Some 164 people met representatives from Nocton Dairies, the consortium that wants to set up the farm south of Lincoln.
Three farmers involved in the project had hoped to convince local residents of its merits by exhibiting their plans last weekend.
The exhibition was intended to show villagers what the site would look like and win round the project’s critics.
But an informal exit poll of the exhibition’s visitors found 153 people against the plans and only eight in favour.
A further three people were undecided, reported the Lincolnshire Echo.
The three farmers involved in the £40m project withdrew their original planning application earlier this year.
Having addressed a number of environmental issues, they hope to resubmit the application to North Kesteven District Council.
The farmers involved are milk producers Peter Willes from Devon, David Barnes from Lancashire and Lincolnshire grower Robert Howard.
The super dairy would be built on land between Dunston and Nocton, about six miles south of Lincoln.
If approved, the farm would be home to more than 8100 cows, producing up to 250,000 litres of milk daily and employing 85 staff.
It would have access to 8500ha (21,000 acres) of nearby farmland for forage production and manure spreading.
The farmers claim the plan will boost the rural economy in an area where decent jobs can be hard to come by.

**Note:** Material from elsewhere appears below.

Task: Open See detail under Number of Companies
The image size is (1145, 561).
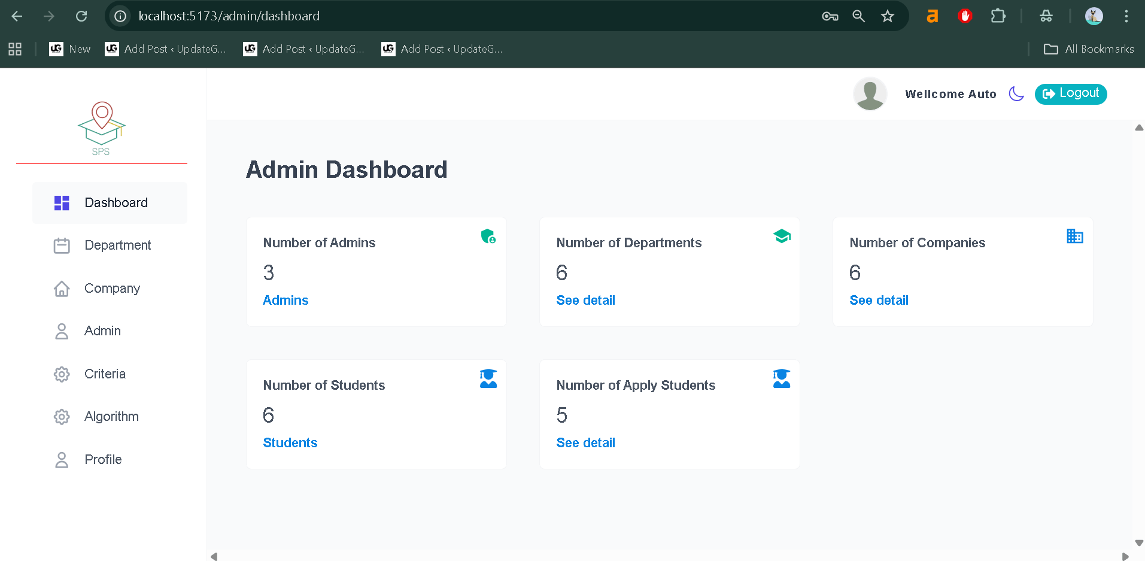Action: pyautogui.click(x=879, y=301)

They insist the welfare of the animals will top the agenda at what would be Europe’s biggest dairy farm.
But opponents disagree, citing concerns over welfare, the environment and the impact on local village life.
Campaigners at Compassion in World Farming said the proposals posed a giant threat to animal welfare.
“We shall all continue to argue that the project is bad for Lincolnshire, bad for UK farmers, and bad for farm animals,” said CIWF director Joyce D’Silva.